Repeat the data verbatim, the stretch from the line containing "Click the Esistente description for P ≥ 1MW" through the line containing "(x=605, y=137)", both ends included, and leave the pictures out of the answer.

▶ _Provided records_:

☆ ☆ ☆

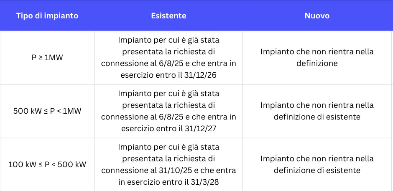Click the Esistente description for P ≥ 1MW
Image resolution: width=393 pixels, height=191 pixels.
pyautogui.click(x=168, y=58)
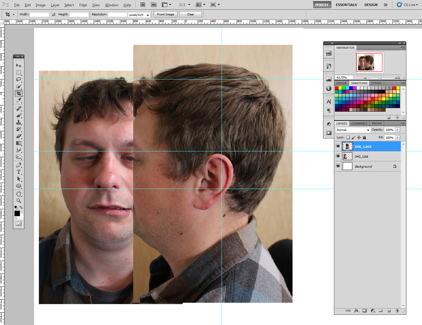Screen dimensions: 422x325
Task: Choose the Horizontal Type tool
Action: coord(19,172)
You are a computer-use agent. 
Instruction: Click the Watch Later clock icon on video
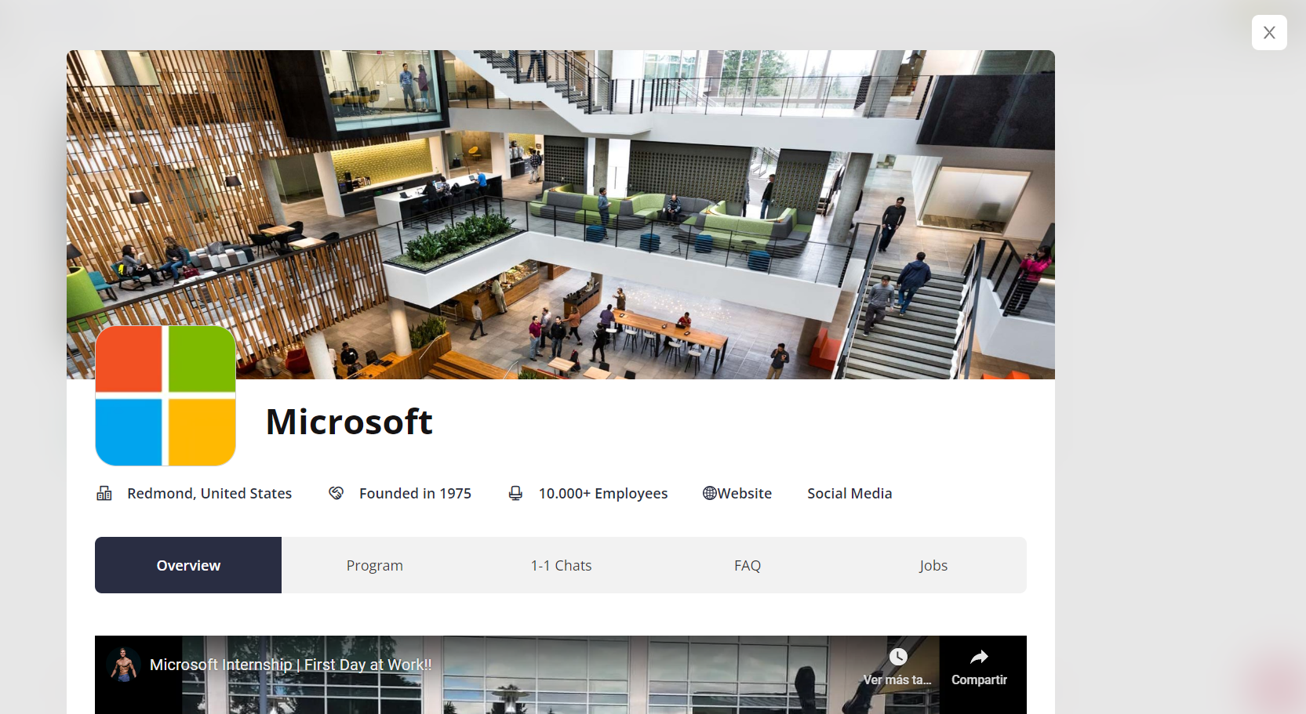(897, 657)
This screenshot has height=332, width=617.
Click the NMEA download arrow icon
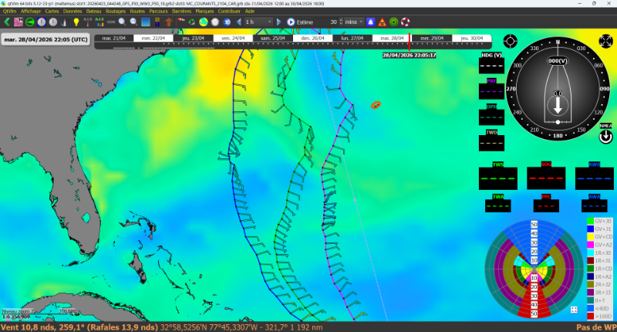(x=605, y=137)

☆ ☆ ☆

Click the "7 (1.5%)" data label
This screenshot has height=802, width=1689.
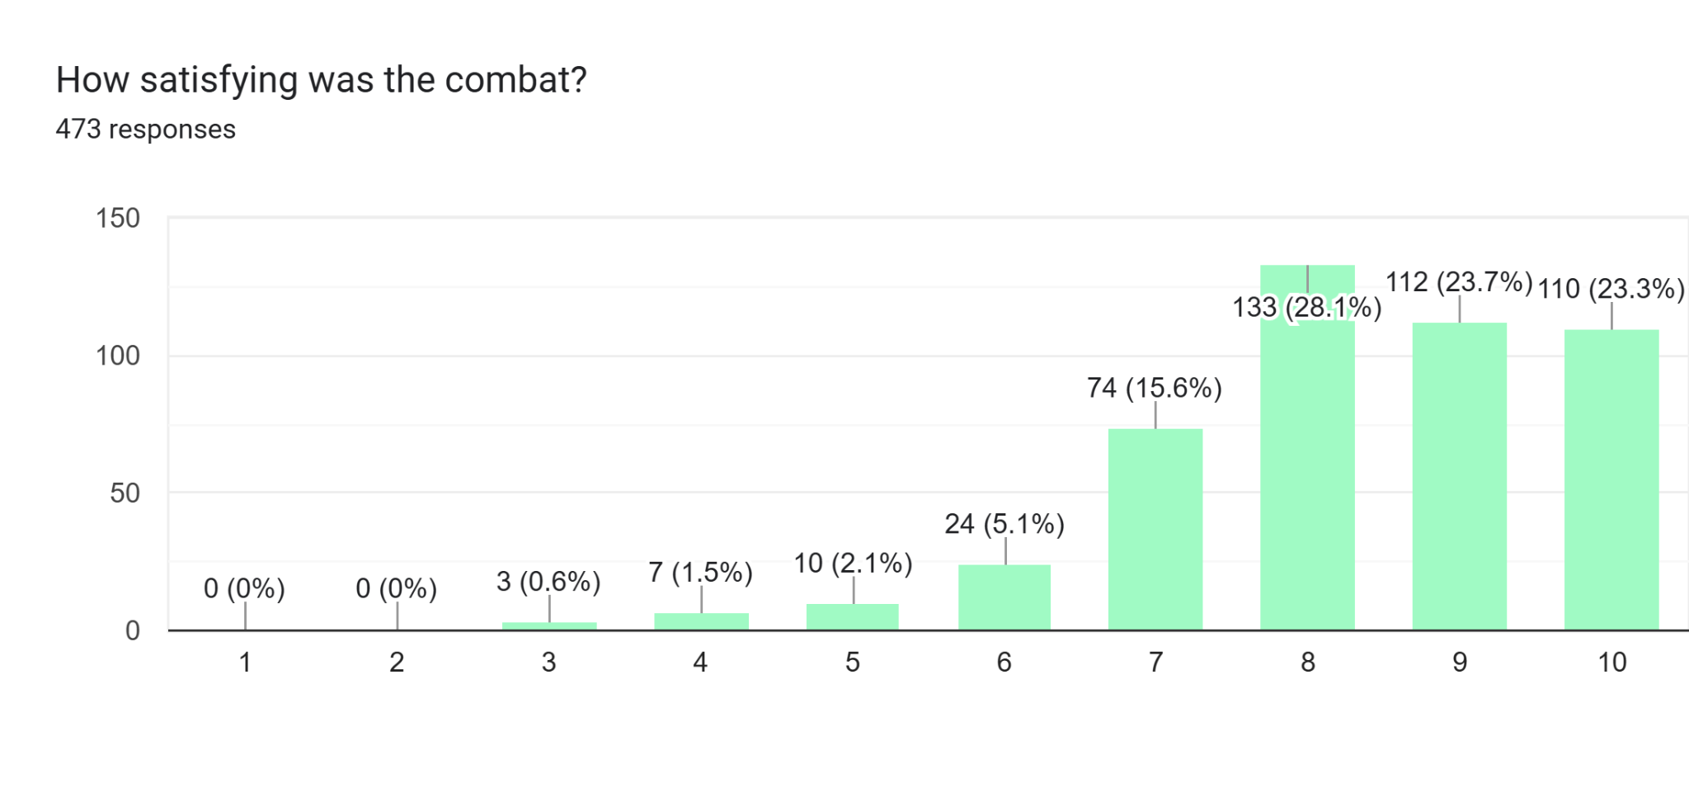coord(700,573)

☆ ☆ ☆

▶ _Output for this task_:
Click the Esistente description for P ≥ 1MW
Image resolution: width=393 pixels, height=191 pixels.
pyautogui.click(x=168, y=58)
Screen dimensions: 422x325
Task: Choose the Horizontal Type tool
Action: coord(19,172)
You are a computer-use agent. 
Instruction: Click the Watch Later clock icon on video
(897, 657)
This screenshot has height=332, width=617.
Click the NMEA download arrow icon
(x=605, y=137)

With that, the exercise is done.